Evolution of Electronic Devices: From a Computing Age Towards a Data Age

Evolution of Electronic Devices: From a Computing Age Towards a Data Age

By Francois Callewaert

Do you remember back in 2000 when scientists promised you that soon a single chip would have the computing capability of a human brain? This didn’t and most likely is never going to happen! Indeed, single-chip performance has hardly evolved over the last decade as processors face a frequency wall due to overheating. As shown in Figure A below, over the last 8 years Intel CPU performance has improved by a factor of only 3, as opposed to 20 times between 1998 and 2006.


Furthermore, even Moore’s law is close to its end (Fig. B). Although physics theoretically allows pursuing transistor shrinking for 12 more years (up to 1.5nm) and even though R&D has demonstrated the 5nm node already, the economics of reducing size is reaching a dead-end. Indeed, investment costs have increased exponentially with every new node now reaching the investment limits of big companies (TSMC recently announced they are investing $16 billion USD in their next technology).

So are our PCs, laptops and other electronic devices going to stagnate in the future? Not at all! Future electronic devices won’t be more powerful than they are now, but they will be smarter. Think about the human body. Taken individually, our capabilities (speed, strength, vision, data processing…) are not exceptional. That is the way we combine them, the way we learn progressively from experience and the way we interact with each other that makes us achieve things way beyond our individual capabilities.

The same thing is happening in the field of microelectronics, with the “Internet of Things”. By 2020, there will be more than 30 Billion connected devices (10 Billion now). Each of these devices will have very little computing power, but together they will provide a lot of information to make our PCs, laptops and smartphones smarter.
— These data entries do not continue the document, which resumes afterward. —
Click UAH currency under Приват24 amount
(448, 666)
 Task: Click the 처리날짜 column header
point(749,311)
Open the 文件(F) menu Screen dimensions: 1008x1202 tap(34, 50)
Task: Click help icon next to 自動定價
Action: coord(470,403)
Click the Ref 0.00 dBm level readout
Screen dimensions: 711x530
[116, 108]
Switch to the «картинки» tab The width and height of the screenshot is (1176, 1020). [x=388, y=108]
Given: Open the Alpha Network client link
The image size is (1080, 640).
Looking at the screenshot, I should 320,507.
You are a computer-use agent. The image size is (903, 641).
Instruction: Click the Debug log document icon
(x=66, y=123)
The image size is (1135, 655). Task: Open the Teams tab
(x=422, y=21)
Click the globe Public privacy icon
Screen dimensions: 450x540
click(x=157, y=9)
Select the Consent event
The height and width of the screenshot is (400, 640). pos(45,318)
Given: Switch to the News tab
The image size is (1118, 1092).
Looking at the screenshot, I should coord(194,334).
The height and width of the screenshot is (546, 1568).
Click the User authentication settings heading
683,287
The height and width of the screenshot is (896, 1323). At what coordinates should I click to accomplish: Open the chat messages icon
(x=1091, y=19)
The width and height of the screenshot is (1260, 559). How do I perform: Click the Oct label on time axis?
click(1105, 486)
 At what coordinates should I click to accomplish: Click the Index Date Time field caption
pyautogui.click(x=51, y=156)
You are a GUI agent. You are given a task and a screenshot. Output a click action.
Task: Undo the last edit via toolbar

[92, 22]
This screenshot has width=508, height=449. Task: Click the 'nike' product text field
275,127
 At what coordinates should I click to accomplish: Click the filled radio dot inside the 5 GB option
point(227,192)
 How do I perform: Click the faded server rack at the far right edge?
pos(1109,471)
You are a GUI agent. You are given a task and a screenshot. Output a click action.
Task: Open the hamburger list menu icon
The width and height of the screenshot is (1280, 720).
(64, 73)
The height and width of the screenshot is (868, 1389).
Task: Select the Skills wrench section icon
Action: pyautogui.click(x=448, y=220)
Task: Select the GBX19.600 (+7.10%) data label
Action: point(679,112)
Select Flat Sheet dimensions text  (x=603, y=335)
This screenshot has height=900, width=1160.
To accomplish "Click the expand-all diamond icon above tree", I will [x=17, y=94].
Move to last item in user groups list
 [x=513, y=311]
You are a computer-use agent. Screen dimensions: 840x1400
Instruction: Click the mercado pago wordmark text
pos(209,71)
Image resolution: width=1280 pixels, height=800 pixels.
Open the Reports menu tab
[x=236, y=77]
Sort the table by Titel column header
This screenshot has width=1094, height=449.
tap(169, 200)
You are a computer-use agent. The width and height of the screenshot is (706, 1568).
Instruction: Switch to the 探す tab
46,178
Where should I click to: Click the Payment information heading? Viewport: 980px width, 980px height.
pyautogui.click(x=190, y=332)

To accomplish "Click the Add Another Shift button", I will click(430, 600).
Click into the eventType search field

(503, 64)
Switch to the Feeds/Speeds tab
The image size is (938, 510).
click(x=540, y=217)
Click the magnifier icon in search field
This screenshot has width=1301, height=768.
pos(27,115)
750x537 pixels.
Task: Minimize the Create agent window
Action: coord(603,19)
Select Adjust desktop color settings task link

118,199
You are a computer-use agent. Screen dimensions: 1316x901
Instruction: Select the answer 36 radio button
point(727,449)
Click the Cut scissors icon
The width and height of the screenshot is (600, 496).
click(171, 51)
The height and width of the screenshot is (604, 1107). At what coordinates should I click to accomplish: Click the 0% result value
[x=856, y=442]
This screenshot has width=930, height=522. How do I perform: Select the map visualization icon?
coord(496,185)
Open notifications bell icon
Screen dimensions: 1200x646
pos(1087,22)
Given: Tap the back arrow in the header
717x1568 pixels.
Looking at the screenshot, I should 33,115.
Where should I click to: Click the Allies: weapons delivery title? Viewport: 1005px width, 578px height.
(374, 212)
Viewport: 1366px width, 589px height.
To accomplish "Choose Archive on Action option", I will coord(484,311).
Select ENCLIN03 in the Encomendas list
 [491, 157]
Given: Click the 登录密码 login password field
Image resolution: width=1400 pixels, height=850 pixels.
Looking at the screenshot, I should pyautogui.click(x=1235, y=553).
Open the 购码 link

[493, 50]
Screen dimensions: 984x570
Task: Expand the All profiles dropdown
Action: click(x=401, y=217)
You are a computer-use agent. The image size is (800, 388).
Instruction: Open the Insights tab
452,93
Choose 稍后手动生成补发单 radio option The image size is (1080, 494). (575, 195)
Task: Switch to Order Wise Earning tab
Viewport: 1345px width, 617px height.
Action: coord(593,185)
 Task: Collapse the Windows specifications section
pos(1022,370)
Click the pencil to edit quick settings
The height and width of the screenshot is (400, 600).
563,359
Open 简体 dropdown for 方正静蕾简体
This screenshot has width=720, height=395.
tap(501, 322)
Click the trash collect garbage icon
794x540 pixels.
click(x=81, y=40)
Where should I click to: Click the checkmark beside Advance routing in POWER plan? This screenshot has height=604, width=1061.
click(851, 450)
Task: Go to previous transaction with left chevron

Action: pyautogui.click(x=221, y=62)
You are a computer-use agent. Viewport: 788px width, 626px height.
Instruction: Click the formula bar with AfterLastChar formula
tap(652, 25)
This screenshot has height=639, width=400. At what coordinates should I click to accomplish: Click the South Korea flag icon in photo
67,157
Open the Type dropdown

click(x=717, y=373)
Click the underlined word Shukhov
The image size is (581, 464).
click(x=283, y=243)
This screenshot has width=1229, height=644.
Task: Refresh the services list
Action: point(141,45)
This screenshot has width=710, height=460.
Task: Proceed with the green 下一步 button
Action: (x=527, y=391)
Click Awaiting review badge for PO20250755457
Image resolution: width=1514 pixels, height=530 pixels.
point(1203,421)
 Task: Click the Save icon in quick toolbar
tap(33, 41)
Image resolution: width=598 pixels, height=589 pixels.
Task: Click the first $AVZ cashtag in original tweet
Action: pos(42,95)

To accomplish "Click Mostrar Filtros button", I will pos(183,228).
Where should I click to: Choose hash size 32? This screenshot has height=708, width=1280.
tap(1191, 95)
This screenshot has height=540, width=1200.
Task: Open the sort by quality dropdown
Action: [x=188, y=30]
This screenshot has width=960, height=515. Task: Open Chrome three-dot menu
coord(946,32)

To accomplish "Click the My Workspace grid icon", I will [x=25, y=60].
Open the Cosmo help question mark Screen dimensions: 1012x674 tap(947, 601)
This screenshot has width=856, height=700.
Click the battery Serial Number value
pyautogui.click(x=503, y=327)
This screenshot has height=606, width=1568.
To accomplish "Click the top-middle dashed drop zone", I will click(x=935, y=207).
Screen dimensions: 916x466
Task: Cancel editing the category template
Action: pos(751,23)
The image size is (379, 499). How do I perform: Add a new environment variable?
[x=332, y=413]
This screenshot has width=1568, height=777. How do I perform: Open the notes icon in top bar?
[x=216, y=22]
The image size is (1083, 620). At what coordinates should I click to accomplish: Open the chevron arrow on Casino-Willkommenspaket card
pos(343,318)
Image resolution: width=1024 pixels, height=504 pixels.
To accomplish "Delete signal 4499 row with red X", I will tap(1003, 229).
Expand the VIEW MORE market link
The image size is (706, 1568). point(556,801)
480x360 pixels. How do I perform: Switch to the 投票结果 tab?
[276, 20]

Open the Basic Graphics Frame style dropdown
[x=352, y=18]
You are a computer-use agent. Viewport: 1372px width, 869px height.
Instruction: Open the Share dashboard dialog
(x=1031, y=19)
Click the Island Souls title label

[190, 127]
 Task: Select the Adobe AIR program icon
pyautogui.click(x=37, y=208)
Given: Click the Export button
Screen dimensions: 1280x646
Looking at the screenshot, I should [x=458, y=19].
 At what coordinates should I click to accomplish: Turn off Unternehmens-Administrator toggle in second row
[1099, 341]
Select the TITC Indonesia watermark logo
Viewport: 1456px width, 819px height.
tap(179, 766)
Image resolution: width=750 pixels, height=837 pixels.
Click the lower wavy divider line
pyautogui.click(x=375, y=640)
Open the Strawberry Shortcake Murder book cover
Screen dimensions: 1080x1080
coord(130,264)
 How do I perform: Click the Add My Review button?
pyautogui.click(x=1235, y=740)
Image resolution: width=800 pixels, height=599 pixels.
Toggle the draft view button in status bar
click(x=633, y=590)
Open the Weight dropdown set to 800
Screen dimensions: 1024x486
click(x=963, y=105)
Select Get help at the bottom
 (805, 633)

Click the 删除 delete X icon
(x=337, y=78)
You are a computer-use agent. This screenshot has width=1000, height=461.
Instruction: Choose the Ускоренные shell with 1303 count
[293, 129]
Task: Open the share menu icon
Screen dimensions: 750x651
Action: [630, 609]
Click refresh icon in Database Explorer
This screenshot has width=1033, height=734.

From now on our electronic devices won’t be characterized anymore by their computing power, but rather by their ability to collect large amounts of data, at a high-speed and from multiple sources. This trend is perfectly illustrated by the evolution of computer component characteristics. While CPU performance has “only” improved 50 times over the last 16 years, the capacity of solid-state-drives (SSD), which are 10 to 100 times faster than traditional hard drives, has increased more than 10,000 times (Fig. C)! The network capabilities (Wi-Fi, Ethernet, fiber optics…) followed a similar trend to allow the global Internet traffic to increase by more than 5,000 times in 16 years (Fig D).

figures c,d

So, when you go buy your next electronic device, you don’t need to look for the best CPU anymore. Fast memory storage (SSD) and state-of-the-art connectivity, is what will make your device the ‘Next Big Thing’!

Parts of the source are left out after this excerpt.